* Your objective
Search the material for the word "computer" and report each line where it turns up.

* Records for the exercise
◇ ◇ ◇ ◇

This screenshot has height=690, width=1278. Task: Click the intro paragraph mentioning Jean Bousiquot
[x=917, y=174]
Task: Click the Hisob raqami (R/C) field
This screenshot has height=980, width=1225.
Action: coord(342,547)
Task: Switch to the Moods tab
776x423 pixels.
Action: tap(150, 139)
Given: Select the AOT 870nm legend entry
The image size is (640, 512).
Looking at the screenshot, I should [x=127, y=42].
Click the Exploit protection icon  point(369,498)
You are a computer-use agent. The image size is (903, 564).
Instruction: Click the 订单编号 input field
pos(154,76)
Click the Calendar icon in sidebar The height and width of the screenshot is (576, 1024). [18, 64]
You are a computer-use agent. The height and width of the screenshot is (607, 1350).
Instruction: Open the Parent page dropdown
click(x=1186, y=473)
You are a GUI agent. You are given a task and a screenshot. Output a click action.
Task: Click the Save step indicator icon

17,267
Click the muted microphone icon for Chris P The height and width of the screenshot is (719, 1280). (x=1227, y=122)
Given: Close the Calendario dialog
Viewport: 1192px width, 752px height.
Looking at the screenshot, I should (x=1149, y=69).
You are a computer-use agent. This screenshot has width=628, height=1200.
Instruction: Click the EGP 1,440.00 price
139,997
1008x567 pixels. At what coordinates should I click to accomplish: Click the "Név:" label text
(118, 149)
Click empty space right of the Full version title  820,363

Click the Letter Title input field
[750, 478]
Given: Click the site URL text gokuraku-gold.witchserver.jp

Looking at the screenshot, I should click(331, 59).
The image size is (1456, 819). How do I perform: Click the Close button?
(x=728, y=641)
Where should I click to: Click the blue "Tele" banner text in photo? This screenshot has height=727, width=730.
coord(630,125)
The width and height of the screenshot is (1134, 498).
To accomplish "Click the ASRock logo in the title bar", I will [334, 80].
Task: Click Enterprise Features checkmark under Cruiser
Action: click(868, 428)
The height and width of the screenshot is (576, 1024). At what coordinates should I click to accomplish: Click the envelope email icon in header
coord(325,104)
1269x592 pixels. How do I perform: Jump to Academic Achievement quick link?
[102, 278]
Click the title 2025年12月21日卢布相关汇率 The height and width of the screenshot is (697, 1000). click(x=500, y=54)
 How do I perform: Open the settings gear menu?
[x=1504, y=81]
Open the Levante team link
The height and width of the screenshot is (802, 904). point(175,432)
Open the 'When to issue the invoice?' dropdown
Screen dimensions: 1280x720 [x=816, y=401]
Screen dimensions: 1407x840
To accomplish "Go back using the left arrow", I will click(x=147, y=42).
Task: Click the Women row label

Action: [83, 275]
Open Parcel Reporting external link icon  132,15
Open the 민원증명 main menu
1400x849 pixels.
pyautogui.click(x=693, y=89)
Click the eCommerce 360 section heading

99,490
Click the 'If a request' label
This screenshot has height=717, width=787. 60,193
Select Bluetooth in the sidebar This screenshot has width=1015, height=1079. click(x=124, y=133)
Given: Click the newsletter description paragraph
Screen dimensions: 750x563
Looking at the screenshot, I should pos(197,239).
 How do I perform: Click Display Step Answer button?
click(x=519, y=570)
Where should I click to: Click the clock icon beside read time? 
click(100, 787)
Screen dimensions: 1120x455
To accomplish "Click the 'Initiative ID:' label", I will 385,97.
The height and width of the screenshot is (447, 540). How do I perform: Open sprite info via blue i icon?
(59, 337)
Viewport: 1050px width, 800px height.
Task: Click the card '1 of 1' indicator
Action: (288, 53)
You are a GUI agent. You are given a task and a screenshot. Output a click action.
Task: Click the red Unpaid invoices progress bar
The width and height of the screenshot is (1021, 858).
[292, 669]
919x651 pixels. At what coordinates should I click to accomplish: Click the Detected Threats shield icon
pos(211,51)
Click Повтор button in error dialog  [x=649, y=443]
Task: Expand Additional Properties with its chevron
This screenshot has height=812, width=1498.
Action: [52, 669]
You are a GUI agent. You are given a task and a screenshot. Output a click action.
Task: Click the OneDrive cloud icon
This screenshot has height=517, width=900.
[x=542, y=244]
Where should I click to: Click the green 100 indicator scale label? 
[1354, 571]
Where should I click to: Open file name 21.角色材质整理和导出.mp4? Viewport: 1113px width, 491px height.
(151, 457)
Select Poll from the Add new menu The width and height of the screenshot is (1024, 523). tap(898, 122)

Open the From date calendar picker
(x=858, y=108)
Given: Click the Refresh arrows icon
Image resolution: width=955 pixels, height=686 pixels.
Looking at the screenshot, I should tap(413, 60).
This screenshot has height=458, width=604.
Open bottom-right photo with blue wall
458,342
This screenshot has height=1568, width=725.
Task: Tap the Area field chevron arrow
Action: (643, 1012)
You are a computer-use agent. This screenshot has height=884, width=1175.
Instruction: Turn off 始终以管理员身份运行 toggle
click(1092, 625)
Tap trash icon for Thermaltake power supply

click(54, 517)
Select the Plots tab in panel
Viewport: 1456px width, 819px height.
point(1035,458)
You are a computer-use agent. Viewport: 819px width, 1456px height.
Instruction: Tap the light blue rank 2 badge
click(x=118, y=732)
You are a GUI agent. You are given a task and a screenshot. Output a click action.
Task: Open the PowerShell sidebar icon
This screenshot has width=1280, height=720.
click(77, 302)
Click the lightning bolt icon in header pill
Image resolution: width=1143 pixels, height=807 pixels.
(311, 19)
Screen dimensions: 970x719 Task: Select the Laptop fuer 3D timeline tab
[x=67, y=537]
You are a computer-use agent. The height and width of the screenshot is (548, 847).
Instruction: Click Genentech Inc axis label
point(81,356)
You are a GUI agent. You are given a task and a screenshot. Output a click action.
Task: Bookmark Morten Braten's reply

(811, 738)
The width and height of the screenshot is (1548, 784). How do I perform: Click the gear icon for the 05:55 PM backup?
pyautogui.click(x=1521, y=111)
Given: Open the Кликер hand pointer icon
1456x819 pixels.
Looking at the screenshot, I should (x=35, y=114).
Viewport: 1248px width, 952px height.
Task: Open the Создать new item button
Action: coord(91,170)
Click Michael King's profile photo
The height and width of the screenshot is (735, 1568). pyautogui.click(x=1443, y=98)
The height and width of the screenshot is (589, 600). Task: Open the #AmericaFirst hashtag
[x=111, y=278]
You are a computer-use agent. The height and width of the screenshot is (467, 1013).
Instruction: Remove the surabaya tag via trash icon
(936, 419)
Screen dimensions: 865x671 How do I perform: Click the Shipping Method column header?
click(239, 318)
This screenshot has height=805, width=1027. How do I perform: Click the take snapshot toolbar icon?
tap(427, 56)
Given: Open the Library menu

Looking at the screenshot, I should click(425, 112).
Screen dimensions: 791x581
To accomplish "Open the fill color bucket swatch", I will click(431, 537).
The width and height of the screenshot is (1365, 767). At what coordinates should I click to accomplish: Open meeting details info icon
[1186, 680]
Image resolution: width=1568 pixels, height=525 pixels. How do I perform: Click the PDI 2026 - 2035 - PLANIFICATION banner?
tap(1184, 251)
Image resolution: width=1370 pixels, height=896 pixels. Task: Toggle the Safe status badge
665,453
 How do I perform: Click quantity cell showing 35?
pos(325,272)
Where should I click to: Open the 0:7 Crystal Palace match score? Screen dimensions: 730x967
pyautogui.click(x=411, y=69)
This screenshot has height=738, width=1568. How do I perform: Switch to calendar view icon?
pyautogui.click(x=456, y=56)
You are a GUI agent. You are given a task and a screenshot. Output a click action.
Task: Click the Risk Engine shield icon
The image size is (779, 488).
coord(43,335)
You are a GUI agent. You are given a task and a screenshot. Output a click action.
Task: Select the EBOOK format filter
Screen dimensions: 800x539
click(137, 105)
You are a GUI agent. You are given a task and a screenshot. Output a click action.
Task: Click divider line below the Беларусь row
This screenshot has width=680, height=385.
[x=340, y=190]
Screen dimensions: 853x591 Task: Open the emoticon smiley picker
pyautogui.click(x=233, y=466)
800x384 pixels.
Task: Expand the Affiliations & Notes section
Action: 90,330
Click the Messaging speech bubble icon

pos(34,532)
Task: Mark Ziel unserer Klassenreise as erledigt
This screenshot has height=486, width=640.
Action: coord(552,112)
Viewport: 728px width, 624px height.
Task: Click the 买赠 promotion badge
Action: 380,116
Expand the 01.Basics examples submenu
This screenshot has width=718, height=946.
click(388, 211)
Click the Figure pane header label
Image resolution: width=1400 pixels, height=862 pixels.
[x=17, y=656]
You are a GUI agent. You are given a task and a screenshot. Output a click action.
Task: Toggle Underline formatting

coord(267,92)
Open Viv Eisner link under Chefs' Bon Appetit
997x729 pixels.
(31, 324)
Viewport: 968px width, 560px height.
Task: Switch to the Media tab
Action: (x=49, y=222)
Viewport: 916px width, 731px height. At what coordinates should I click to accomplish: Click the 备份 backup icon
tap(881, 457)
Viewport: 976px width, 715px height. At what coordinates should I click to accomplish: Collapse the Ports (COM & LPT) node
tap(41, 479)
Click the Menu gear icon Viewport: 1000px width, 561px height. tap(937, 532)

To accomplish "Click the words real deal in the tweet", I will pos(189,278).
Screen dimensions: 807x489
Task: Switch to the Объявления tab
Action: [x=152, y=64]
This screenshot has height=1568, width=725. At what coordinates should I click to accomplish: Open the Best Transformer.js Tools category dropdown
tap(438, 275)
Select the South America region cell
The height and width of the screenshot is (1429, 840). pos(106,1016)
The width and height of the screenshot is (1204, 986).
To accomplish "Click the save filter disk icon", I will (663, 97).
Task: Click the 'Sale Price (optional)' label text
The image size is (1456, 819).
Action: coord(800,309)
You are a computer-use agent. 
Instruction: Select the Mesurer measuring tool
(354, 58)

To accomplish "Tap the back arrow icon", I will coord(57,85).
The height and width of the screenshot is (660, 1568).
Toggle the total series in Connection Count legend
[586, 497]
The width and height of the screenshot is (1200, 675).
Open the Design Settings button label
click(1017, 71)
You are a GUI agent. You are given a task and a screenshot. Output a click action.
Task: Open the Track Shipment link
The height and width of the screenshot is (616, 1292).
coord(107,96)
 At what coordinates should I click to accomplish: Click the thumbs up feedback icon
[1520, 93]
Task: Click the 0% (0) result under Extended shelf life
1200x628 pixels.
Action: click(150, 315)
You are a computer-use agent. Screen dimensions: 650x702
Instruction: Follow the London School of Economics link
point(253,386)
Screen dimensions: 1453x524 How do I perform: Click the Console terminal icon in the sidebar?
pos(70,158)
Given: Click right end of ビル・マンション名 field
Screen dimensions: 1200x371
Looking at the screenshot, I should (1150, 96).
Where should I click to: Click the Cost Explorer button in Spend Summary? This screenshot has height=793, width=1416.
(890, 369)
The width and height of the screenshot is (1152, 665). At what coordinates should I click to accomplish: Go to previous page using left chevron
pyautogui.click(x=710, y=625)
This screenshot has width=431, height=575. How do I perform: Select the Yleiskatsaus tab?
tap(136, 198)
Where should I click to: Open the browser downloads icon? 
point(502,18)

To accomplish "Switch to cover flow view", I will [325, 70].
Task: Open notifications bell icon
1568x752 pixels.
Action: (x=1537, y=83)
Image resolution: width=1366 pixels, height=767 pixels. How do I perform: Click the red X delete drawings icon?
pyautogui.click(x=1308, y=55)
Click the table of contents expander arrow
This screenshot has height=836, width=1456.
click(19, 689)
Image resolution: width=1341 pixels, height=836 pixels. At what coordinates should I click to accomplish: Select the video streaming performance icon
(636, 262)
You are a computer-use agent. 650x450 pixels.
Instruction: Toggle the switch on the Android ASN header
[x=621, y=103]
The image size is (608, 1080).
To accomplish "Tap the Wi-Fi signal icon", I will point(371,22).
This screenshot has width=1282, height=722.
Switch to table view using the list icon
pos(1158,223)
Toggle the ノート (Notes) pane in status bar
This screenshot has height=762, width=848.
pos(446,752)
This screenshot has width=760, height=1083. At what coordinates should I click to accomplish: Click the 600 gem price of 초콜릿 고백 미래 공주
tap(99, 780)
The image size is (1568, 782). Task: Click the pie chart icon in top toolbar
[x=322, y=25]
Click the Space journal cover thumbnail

◇ ◇ ◇ ◇

* Response
You are a computer-use agent. The image size is (903, 564).
You are a computer-use agent. The height and width of the screenshot is (607, 1350).
You are a computer-use agent. This screenshot has width=628, height=1200.
You are a computer-use agent. This screenshot has height=884, width=1175.
You are a computer-use agent. Viewport: 819px width, 1456px height.
You are a computer-use agent. The height and width of the screenshot is (548, 847).
You are a computer-use agent. The height and width of the screenshot is (467, 1013).
You are a computer-use agent. 
You are a computer-use agent. Screen dimensions: 650x702
You are a computer-use agent. 650x450 pixels.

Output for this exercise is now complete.